- _Çözülecek Sorular_:
a) "Paraleller Parseller Parayerler" yazısının yazarı hangi fakültede okuyor?
b) "Paraleller Parseller Parayerler" yazısında "Barış GENÇYILMAZ" ile başlayıp "yazmak yakışık almaz..." ifadesine kadar süren bölümü, "kırmızı et" yerine "beyaz et" koyarak yeniden yazın.
c) "Paraleller Parseller Parayerler" yazısında "İçim rahat değil dolayısıyla." cümlesinin hemen ardından art arda sayılanları tek tek yazın.

- _Yazıdan Alıntı_:
2 Nisan 2015 16:38

Paraleller Parseller Parayerler

Gel gelelim benim de talebesi olduğum iletişim bilimleri fakültesi gazeteci yetiştirmeye çalışıyor. Bir tek dersimize girebilseniz anlarsınız ki Türkiye’de gazeteler ayna silmek için (işçi basını tenzih ederim) çıkarılıyormuş. Hayaller Pravda, hayatlar palavra anlayacağınız.

Paraleller  Parseller Parayerler

Barış GENÇYILMAZ
Eskişehir

Efendim kırmızı et fiyatları malum. Dişimiz çiğnemeye utanıyor, ben bu kadar pahalı şeyleri hak ediyor muyum diye. Ardından midemiz sindiremeyip diyor ki; “Ahh şımartıyorsunuz, iyisi mi ben enzimlemeyeyim çünkü bu başbakanlara, cumhurbaşkanlarına layık”. Durum böyleyken Arınç ve Gökçek ete para verecek değildi. Bu yüzden birbirlerini yediler. Bir mahalle güzellemesi aklına geliyor insanın ama burada yazmak yakışık almaz...
Fışkiye ve İhtilal’in önsözünde Gezi şöyle der: “Kırmak kolaydı, esas olan söküp atmaktır.” Şimdi twitter fenomeni Gökçek; “AKP’nin bağrındaki potu kim kırdı?” yazsın diye bekliyorum. Fakat şahsi kanaatimi paylaşmak isterim ki hiç ama hiç bir şeyi el ovuşturarak beklemeyelim. Sonunda AKP bin parça olsa dahi çok daha tuhaf çatışmalardan sağ çıkabilen, 29 buhranında ‘aha da göçtüler’ dedikten sonra köy göçüren bir sistemin evladından bahsediyoruz. İçim rahat değil dolayısıyla. Roboski, Gezi, yolsuzluk, Kobanê eylemleri vesaire. Zaten tüm politik taraflaşmasını ‘AKP gitsin de’den yana yapanların Fuat Avni tvit atacak diye beklerken kör oldukları günlerden geçiyoruz. Esas konumuza dönelim. Halkı fişleyen iktidardan kendi içinde birbirini fişleyen iktidara yol alıyoruz. Paralel paradoksu çözümlenemiyor. Sırf devlet-i ala güç gösterisi yapsın diye kurgulanan operasyonlarda, düne kadar muktedir için her türlü geometrik şekle giren basit memurlar dahi; “valla billa biz de yamuk olur paralel olmaz” diyerek feryat figan halinde. Dürüst olmak gerekirse ben bu duruma üzülüyorum. Örneğin Bank Asya şubelerini kapatırken çaycısından veznedarına olan yine hizmet işçilerine oluyor hem sonra “Benim de cemaatçi arkadaşlarım var ama çok iyi insanlar.”

- _Verilen Bilgiler_:
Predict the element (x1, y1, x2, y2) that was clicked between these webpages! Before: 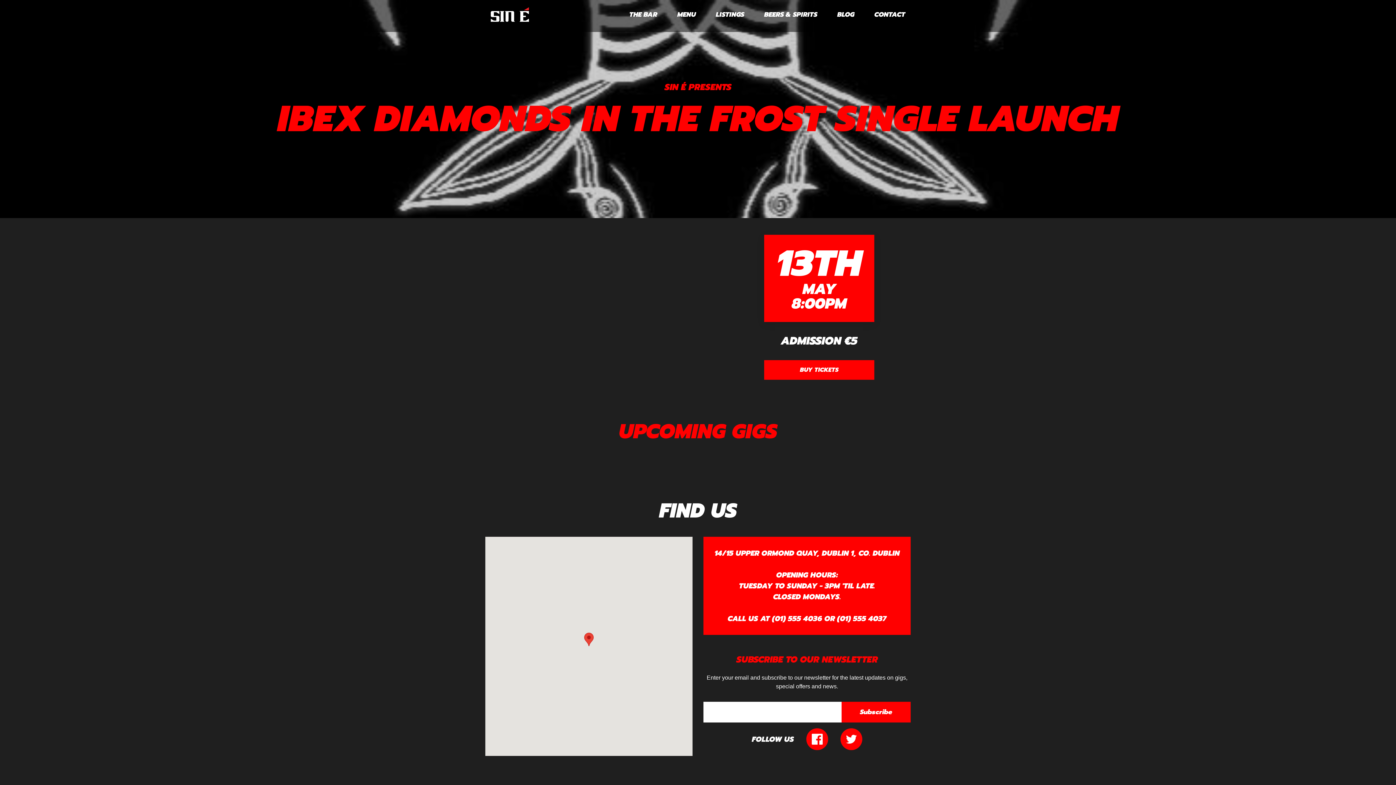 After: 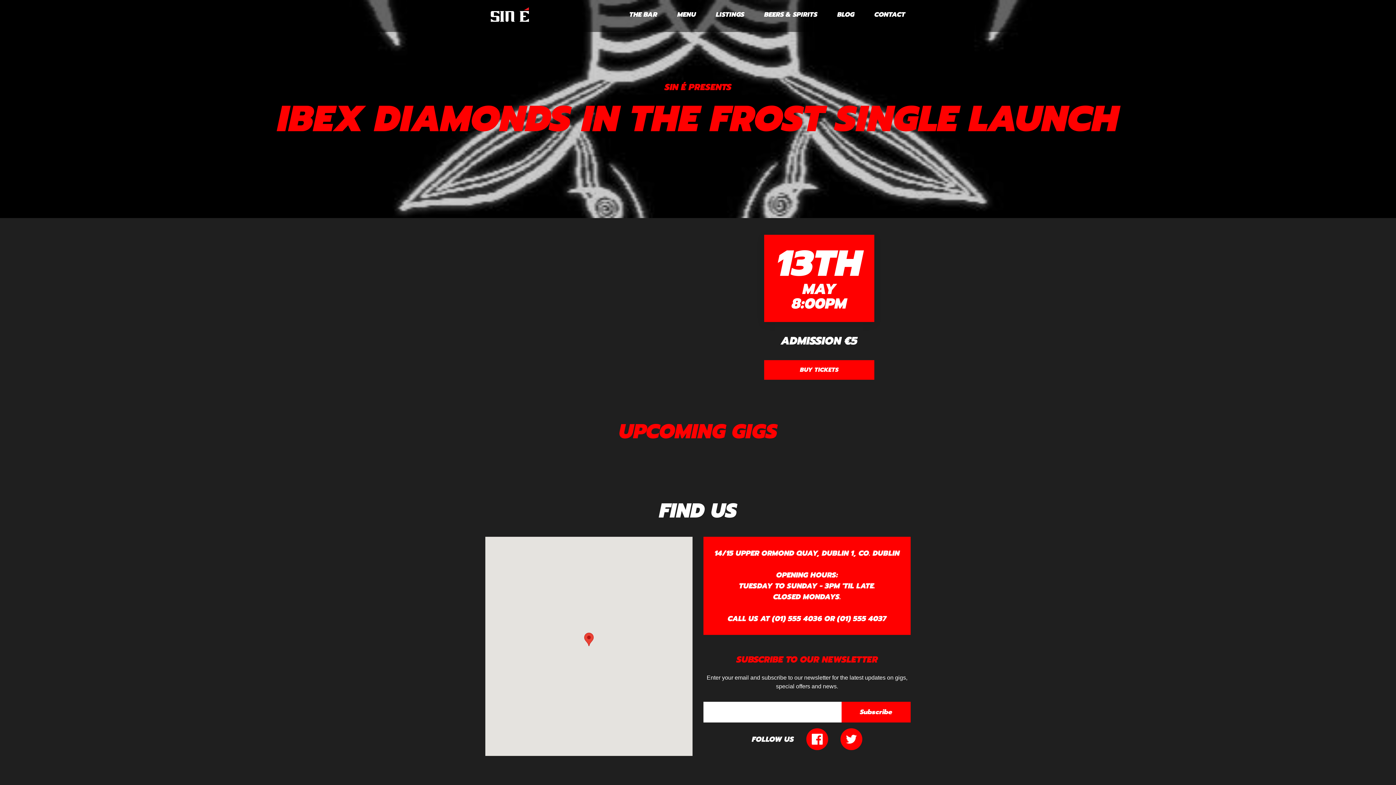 Action: bbox: (841, 702, 910, 722) label: SubscribePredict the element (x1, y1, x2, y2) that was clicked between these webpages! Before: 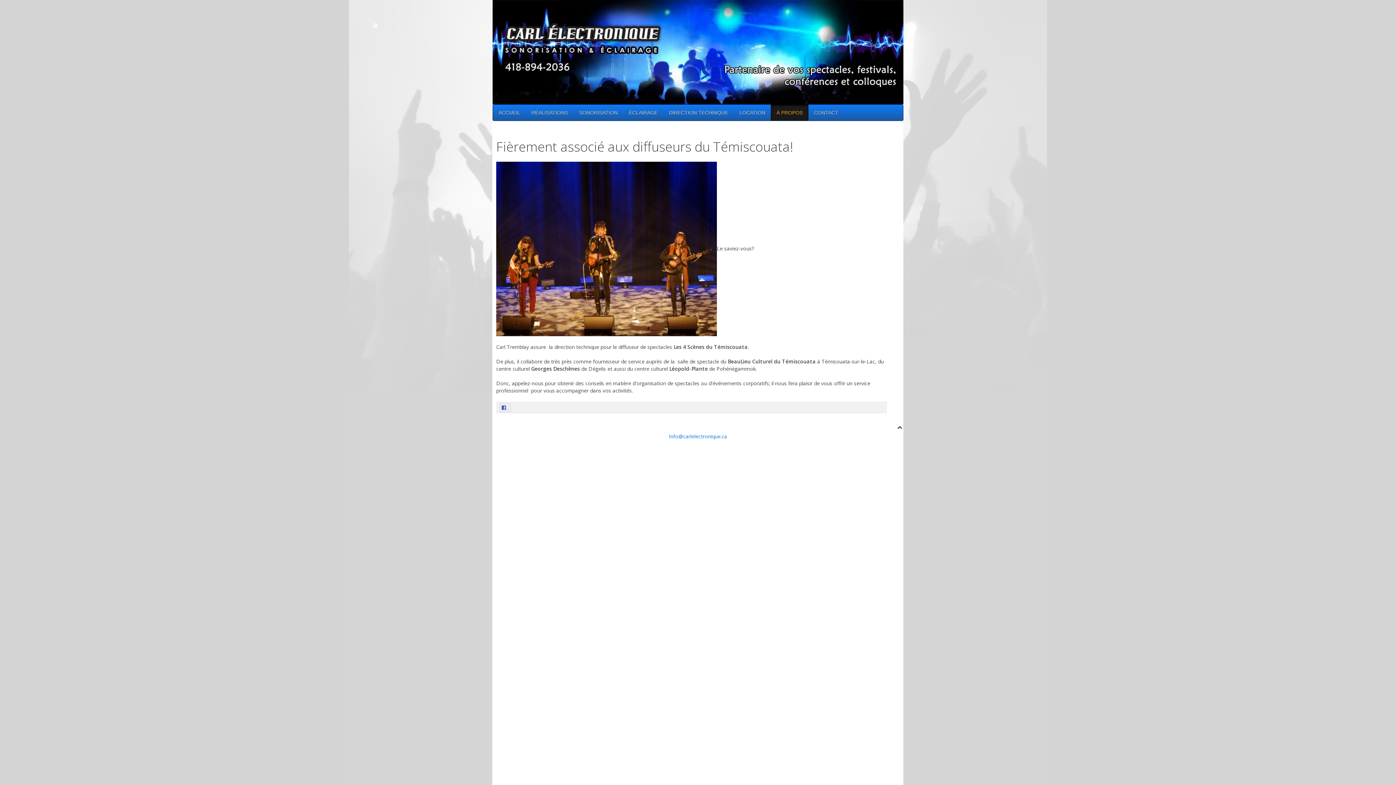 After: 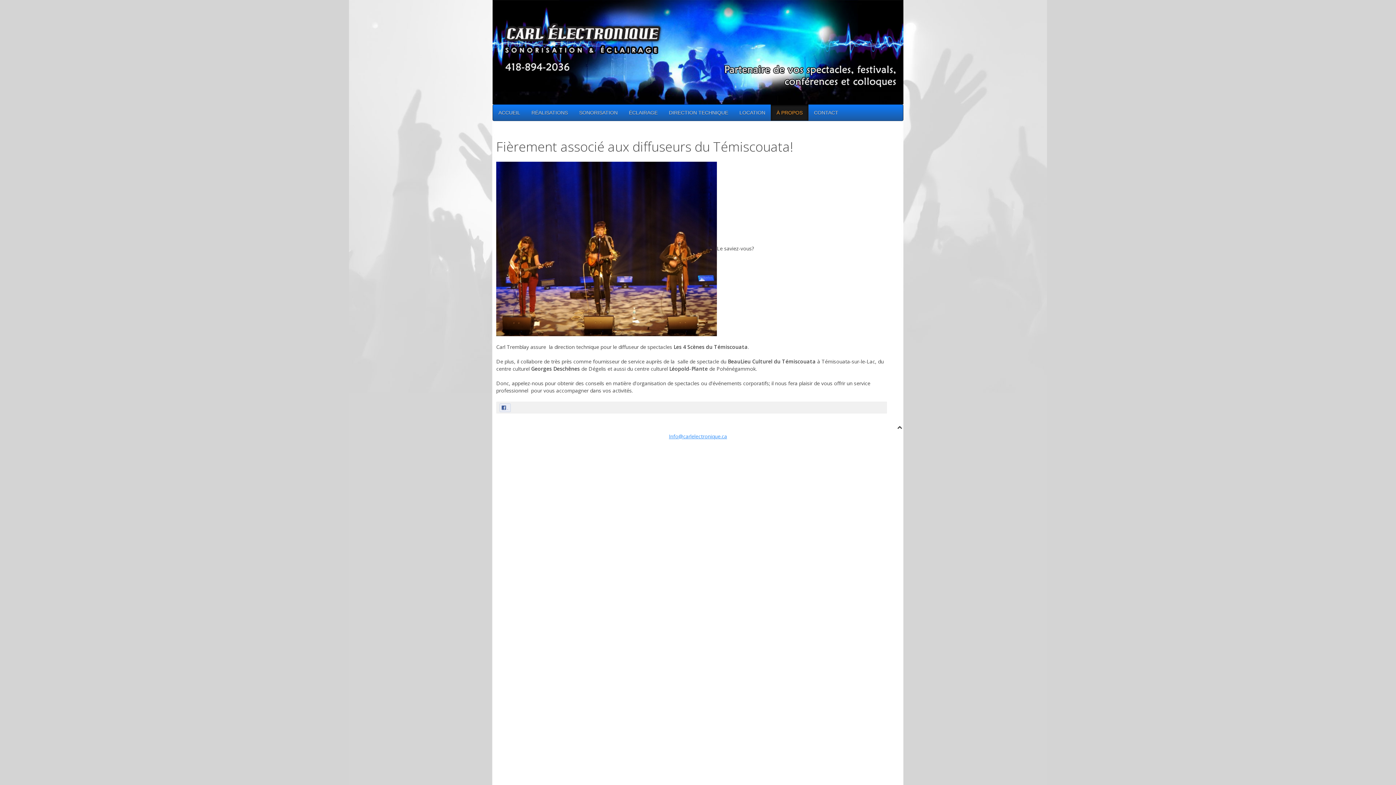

- _Görev Yanıtları_:
a) İletişim bilimleri fakültesinde.

b)
Barış GENÇYILMAZ
Eskişehir

Efendim beyaz et fiyatları malum. Dişimiz çiğnemeye utanıyor, ben bu kadar pahalı şeyleri hak ediyor muyum diye. Ardından midemiz sindiremeyip diyor ki; “Ahh şımartıyorsunuz, iyisi mi ben enzimlemeyeyim çünkü bu başbakanlara, cumhurbaşkanlarına layık”. Durum böyleyken Arınç ve Gökçek ete para verecek değildi. Bu yüzden birbirlerini yediler. Bir mahalle güzellemesi aklına geliyor insanın ama burada yazmak yakışık almaz...

c) Roboski, Gezi, yolsuzluk, Kobanê eylemleri